FOME
Daisy Melo
 
 

Uma sensação estranha na boca do estômago. Vai para lá, e para cá como uma bola de pingue-pongue. Não, não é dessas normais que basta comer um biscoito ou uma fruta que passa. É fome de feijoada, mocotó, dobradinha com batatas. É fome de muito tempo. De vida inteira. Tênis velho, mochila e uma calça azul e desbotada. Liberdade e trancinhas no cabelo. Vou matar minha fome de como já não sou.

Desço a rampa do Fórum tropeçando nos saltos altos. O blazer de linho bem cortado, a saia nem curta, nem comprida, mostra exatos 3 dedos de perna acima do joelho. Cabelos bem escovados. Tipão de mulher resolvida, segura, emancipada. Rá! Só a cara. Por dentro a bola pinguepongueia mais que em campeonato chinês. Uma dormência no anelar da mão esquerda, como se tivessem arrancado o dedo. Os nervos despencam do coto inexistente. E a fome... a fome não a deixa pensar em mais nada.

Pensando bem é um vazio, uma angústia. Ou um cheio, um completo. Um balde de mágoa. A lágrima desrespeitosa cisma em desbotar a visão. Mais um pouco me desmilingüo e sem pudor rompo em soluços. Não. Não vou chorar.

Faço sinal para o táxi. Vá em frente, peço, Zona Sul. Ou Zona Norte. Tanto faz. Leve-me para um lugar onde não existam lembranças. Aonde eu possa... comer. Isso. Leve-me a um restaurante. Aquele chique, no Leblon, porque eu tenho dinheiro suficiente para calar a minha boca e não reclamar. Bom apartamento, filhos criados e independentes. Pensão mais que merecida, pois o que sobra depois de tantos anos? O que resta da gente após o divórcio? Uma pensão mais que merecida. Afinal somos todos educados e racionais. Ou viramos uma meleca mole e grudenta como um suflê de chuchu.

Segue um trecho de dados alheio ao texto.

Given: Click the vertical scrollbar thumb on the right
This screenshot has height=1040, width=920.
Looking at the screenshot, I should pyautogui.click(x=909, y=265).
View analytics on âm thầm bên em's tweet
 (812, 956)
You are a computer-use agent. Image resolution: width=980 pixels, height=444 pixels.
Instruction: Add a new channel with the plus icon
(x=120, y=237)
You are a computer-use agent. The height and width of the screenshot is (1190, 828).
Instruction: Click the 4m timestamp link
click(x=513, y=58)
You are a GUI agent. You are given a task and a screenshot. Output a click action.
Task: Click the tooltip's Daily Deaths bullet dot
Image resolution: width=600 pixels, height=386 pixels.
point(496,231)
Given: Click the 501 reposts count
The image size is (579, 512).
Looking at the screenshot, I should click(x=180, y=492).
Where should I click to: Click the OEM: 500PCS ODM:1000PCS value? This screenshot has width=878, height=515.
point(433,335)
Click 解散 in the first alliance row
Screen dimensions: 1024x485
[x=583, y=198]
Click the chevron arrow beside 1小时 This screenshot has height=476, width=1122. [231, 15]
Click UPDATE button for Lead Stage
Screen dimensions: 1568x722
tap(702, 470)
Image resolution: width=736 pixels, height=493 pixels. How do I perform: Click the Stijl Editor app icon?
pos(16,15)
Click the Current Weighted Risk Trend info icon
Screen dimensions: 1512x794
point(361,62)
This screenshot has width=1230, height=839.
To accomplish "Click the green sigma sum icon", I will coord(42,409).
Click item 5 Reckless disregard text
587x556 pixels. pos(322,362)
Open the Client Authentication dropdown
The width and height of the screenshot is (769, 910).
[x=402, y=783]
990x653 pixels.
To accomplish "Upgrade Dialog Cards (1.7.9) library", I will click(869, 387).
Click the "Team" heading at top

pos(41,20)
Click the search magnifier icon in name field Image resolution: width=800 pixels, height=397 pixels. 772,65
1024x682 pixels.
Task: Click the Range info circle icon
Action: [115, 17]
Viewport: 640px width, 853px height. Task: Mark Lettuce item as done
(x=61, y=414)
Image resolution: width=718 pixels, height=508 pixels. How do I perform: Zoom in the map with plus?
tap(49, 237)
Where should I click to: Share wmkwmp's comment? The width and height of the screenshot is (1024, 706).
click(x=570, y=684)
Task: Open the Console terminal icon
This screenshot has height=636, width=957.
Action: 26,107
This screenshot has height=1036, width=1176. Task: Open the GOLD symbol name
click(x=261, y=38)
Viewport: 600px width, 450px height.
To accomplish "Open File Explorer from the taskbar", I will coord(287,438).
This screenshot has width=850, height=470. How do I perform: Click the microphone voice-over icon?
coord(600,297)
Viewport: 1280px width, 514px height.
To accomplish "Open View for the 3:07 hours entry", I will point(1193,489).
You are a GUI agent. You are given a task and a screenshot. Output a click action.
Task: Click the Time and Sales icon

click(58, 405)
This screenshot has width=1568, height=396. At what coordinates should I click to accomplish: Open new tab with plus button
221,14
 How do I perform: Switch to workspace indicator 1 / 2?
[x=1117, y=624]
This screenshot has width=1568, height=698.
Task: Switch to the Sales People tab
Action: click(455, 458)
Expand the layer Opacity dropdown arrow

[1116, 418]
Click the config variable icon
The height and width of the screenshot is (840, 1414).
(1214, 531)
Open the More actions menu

Ocuparei meu espaço e meu estômago. Vou pedir lagosta com purê de batatas. Molho gratinado por cima. Um bom vinho francês, branco, demi-sec. Vou matar a minha fome de carinho, de amor com arrepios na nuca. De sexo. Vou deixar morrer meu vazio de olhares noturnos, de lua nova, lua cheia, crescente e minguante. Minha fome de pores-de-tarde (quando a gente saudava o sol em Ipanema). Olhar no olho, caminhadas de mãos dadas. Tínhamos o mundo todo à frente. Vou matar minha fome de respeito. De ser mulher. Feijoada, mocotó, dobradinha com batatas.

Uma fome de muito tempo. Fome de vida inteira.